May 06, 2019

Building a social network website from scratch



Many people are fascinated by social network websites like Facebook, Twitter and Reddit and they want to understand how to clone such a website. If somebody is able to clone a product or a website he has understood the inner working. Cloning is some kind of reverse engineering with the aim to open the black box and analyze what is hidden inside.
The first step in building a social network from scratch is the technical side. What is needed here is a software like Elgg or Humhub which are open source projects with the aim to build a social network in the intranet. That means, the users are not dependent from large scale websites like Facebook but they are creating their own space hosted on the own server.
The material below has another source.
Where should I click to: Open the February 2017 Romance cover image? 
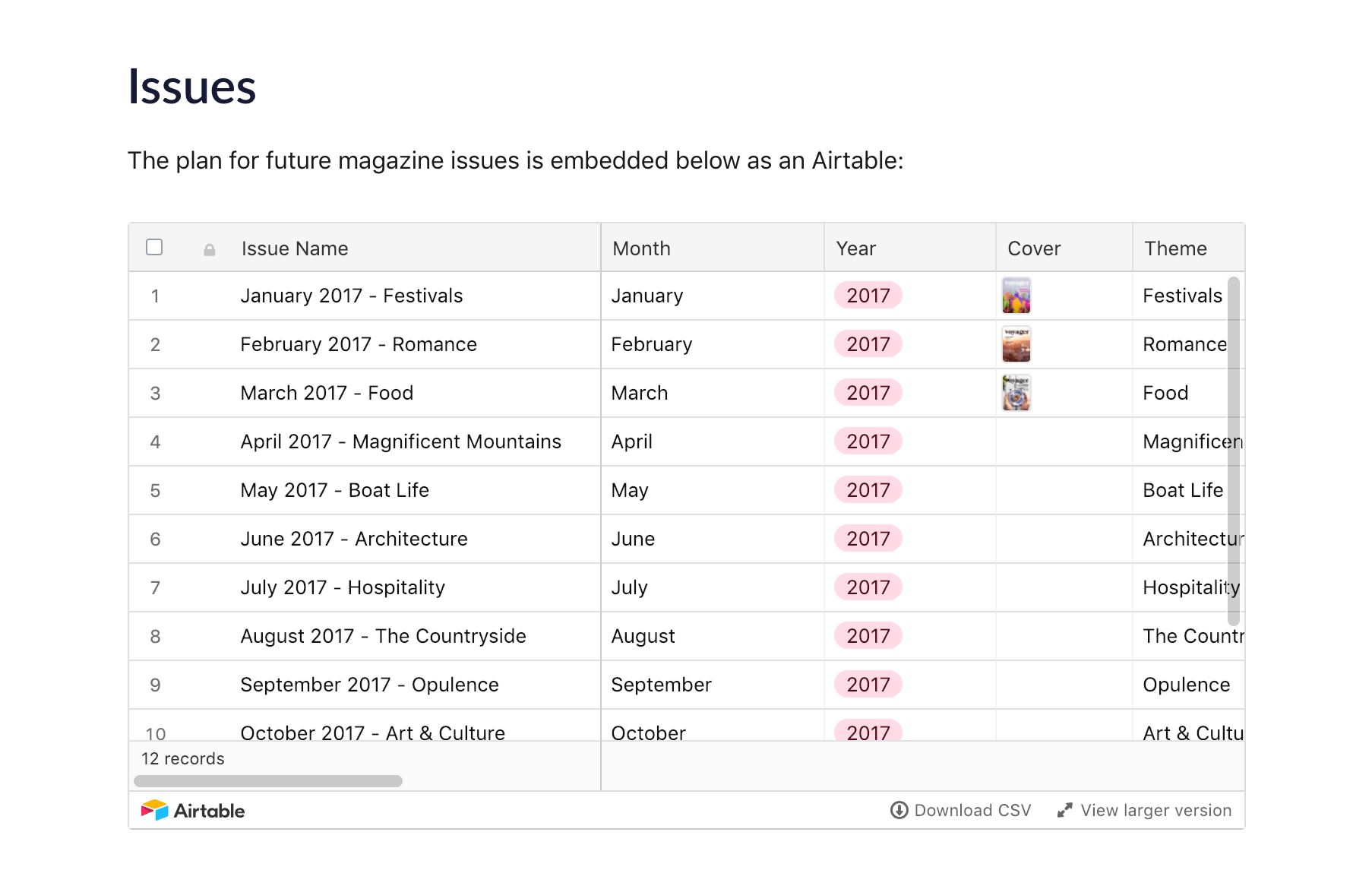1016,344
But is the Elgg software similar to a social network? After installing the program on a server the system is technically working fine but something is missing which are users and traffic. From an abstract perspective a social networking site allows to post comments similar to a forum website. But what exactly is the difference between a forum software like phpbb a blogging software like Wordpress and a social networking software like Elgg? From a technical perspective all of them are working similar. In the backend there is a SQL database and in the frontend is a PHP script which generates the HTML form shown on the screen. The user types in something and the information is stored in the database.
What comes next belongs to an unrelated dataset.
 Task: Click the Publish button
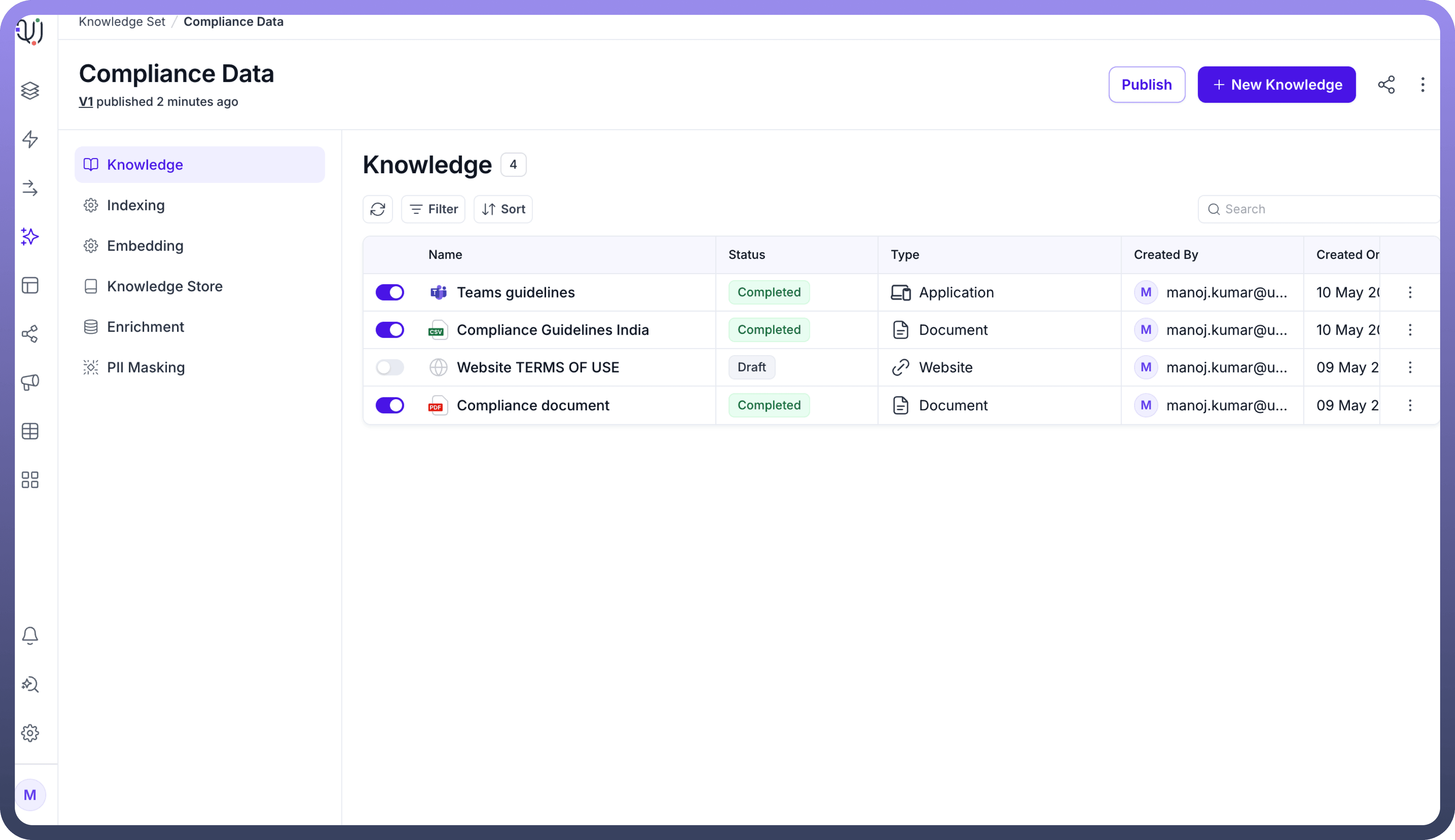pos(1146,85)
This allows to reduce a social network tool to it's core feature. There is no need to install a software like Elgg, but a simple python script which has access to a database can do the same job. It seems, that social networks are not based on a certain scripting technology, but it's about the user's behavior.
Suppose it's possible in an intranet to make the own rules how the users should act. What are the soft rules everybody has to follow to build a social network? I would guess this is the more important recipe. To moderate the users into a certain direction. The good news is, that in an intranet the technical admin is able to ban users if they are ignoring the rules. That means, the admin is in the comfortable position that his rules have to be fulfilled. The follow up question is which kind of rules are needed for a social network? If the admin doesn't know the project won't work successful.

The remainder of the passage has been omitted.